> _Exercise_
From the entries below, copy every line that holds the word "will".

> _The data_
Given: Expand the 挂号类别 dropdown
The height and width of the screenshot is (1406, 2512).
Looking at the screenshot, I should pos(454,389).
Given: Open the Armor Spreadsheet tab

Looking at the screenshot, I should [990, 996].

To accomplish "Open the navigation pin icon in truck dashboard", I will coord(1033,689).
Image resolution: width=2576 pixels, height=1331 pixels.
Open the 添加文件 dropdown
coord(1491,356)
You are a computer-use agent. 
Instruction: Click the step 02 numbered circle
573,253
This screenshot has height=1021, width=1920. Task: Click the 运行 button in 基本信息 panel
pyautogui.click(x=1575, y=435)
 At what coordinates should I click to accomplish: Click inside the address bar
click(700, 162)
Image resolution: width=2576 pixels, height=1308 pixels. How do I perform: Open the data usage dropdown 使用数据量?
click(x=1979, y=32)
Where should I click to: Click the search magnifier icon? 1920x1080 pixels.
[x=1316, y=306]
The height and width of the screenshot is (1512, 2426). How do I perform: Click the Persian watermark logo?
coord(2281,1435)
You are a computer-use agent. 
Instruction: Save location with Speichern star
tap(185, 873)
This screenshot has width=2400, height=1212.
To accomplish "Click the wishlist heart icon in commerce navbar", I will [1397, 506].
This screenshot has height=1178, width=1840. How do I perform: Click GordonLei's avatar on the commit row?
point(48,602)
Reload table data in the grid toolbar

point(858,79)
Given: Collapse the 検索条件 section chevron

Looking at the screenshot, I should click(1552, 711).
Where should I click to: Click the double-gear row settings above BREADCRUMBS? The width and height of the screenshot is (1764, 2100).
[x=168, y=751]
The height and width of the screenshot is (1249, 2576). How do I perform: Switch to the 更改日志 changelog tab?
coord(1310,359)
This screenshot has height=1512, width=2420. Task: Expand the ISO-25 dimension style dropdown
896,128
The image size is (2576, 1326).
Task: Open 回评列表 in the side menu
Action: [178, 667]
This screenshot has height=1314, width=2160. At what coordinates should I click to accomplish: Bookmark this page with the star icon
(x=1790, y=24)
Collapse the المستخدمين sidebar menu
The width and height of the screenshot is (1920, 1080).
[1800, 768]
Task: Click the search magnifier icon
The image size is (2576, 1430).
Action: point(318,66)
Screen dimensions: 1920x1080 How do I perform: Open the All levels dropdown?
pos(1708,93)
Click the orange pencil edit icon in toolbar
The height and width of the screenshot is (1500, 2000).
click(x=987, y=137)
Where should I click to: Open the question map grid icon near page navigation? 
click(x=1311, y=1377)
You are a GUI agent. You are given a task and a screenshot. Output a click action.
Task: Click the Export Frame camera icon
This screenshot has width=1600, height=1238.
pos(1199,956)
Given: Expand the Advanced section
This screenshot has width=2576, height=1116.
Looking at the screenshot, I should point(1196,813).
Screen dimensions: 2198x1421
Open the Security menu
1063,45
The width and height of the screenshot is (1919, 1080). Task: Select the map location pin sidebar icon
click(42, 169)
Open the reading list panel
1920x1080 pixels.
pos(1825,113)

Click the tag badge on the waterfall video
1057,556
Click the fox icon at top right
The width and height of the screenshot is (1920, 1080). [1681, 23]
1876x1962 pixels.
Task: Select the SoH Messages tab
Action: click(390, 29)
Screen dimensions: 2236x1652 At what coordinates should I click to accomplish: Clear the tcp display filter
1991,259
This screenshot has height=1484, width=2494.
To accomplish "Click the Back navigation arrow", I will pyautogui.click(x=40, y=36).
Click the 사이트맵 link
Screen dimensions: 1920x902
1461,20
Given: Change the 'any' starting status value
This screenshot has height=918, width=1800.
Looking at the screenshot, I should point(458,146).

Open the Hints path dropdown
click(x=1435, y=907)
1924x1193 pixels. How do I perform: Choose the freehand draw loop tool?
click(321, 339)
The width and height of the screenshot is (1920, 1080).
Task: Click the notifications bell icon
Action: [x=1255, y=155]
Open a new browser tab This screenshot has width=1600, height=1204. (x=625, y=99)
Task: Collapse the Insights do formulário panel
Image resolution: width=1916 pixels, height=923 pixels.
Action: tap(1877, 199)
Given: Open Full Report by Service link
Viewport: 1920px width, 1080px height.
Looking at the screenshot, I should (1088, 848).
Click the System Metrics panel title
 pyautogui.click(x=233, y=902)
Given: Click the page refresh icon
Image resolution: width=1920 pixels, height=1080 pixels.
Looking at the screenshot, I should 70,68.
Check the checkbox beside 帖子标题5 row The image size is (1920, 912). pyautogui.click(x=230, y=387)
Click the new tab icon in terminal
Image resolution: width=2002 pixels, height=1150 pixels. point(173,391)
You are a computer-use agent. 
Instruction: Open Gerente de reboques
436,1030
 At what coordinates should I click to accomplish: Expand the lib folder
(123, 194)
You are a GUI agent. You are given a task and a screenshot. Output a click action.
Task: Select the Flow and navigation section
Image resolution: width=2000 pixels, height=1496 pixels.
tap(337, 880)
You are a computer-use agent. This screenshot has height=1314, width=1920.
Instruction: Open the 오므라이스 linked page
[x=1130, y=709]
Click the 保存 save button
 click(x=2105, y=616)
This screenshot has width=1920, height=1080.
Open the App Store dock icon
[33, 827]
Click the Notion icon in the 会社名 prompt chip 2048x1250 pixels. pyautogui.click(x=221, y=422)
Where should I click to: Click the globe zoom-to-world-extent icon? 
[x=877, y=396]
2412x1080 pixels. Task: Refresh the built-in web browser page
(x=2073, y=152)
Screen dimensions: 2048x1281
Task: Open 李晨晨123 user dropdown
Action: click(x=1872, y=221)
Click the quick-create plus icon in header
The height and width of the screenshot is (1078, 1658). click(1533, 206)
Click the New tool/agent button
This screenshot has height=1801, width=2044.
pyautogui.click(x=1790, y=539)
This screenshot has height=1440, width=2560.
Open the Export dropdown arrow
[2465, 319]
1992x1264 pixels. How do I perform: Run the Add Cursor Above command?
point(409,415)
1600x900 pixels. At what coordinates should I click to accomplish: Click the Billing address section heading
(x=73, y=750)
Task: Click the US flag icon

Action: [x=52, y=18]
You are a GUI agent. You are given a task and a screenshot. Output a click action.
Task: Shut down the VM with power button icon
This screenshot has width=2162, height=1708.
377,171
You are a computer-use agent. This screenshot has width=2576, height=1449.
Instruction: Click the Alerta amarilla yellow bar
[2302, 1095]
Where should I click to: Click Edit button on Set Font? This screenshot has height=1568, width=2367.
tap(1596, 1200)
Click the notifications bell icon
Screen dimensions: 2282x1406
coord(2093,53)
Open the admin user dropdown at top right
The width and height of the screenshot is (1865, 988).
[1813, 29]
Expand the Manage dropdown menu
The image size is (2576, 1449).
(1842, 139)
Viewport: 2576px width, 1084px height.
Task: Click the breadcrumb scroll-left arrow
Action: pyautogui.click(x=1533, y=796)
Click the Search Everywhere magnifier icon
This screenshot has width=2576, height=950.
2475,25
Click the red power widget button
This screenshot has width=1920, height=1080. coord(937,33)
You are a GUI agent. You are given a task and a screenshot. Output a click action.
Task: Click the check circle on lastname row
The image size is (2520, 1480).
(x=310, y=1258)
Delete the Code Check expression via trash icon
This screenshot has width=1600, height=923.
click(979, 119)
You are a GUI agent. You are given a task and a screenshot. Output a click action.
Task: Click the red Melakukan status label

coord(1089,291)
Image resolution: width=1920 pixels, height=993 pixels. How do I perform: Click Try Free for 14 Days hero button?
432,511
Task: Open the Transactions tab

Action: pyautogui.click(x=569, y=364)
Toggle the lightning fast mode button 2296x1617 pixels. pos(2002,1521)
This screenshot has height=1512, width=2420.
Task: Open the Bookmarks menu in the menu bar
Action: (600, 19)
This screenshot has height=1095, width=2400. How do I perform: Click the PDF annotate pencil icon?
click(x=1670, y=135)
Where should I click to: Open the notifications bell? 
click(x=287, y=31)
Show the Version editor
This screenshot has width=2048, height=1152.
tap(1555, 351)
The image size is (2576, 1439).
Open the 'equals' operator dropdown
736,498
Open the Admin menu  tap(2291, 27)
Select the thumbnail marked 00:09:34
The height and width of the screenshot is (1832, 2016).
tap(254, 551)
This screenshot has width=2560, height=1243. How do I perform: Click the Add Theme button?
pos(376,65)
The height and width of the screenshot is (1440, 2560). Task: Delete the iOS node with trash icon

> _Solved problem_
To accomplish "Open the navigation pin icon in truck dashboard", I will coord(1033,689).
To accomplish "Click the wishlist heart icon in commerce navbar", I will [1397, 506].
To accomplish "Click the Back navigation arrow", I will pyautogui.click(x=40, y=36).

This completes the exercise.